* [TASK BRIEF] The required output is the line with "Click the 141天 day count label" through the final line of the entries, each one exactly as it stands.

* [DATA FOR REVIEW]
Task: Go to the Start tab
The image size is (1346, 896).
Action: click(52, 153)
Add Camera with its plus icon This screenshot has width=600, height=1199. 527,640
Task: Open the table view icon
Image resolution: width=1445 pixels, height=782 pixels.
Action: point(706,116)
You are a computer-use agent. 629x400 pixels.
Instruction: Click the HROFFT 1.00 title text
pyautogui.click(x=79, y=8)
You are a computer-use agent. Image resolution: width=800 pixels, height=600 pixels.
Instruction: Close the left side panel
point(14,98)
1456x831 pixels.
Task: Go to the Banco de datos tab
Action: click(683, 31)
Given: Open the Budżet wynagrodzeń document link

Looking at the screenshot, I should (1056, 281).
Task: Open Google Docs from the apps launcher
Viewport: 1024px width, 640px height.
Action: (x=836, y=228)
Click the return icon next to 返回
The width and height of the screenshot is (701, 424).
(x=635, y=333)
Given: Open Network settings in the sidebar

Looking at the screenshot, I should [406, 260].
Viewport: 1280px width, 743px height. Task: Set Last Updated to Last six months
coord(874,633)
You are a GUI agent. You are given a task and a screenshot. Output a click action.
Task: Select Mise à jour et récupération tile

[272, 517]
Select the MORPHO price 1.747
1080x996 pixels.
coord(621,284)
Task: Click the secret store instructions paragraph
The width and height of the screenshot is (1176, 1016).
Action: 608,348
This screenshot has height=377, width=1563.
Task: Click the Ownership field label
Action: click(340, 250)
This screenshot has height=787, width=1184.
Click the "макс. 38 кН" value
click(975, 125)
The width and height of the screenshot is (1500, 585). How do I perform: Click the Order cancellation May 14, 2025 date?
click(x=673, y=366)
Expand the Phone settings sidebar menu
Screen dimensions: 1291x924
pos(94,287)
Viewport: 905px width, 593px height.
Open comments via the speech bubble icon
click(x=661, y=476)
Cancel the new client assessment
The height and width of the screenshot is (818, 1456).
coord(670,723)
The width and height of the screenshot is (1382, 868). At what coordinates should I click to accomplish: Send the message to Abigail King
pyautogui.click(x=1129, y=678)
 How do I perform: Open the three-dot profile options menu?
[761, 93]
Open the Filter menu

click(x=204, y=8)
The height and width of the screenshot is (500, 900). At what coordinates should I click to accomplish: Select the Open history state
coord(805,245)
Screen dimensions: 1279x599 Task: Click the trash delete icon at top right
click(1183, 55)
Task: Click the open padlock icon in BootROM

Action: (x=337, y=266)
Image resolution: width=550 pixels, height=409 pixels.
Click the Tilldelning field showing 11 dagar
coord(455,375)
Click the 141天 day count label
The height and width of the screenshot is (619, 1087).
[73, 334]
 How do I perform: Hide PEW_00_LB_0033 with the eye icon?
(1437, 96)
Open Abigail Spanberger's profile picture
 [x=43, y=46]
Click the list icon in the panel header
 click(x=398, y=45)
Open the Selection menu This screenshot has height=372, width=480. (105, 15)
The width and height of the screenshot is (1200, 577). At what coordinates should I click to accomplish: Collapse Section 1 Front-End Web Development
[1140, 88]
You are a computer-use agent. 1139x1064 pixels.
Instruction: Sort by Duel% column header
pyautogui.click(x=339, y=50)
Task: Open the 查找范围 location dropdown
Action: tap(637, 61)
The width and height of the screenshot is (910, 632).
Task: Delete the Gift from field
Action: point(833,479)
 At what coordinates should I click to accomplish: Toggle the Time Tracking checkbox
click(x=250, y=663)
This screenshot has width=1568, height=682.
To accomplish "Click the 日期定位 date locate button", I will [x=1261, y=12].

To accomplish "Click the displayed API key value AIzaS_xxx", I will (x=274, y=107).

* [SOLUTION]
Click the 141天 day count label
The height and width of the screenshot is (619, 1087).
[73, 334]
 How do I perform: Hide PEW_00_LB_0033 with the eye icon?
(1437, 96)
Open Abigail Spanberger's profile picture
 [x=43, y=46]
Click the list icon in the panel header
 click(x=398, y=45)
Open the Selection menu This screenshot has height=372, width=480. (105, 15)
The width and height of the screenshot is (1200, 577). At what coordinates should I click to accomplish: Collapse Section 1 Front-End Web Development
[1140, 88]
You are a computer-use agent. 1139x1064 pixels.
Instruction: Sort by Duel% column header
pyautogui.click(x=339, y=50)
Task: Open the 查找范围 location dropdown
Action: tap(637, 61)
The width and height of the screenshot is (910, 632).
Task: Delete the Gift from field
Action: point(833,479)
 At what coordinates should I click to accomplish: Toggle the Time Tracking checkbox
click(x=250, y=663)
This screenshot has width=1568, height=682.
To accomplish "Click the 日期定位 date locate button", I will [x=1261, y=12].

To accomplish "Click the displayed API key value AIzaS_xxx", I will (x=274, y=107).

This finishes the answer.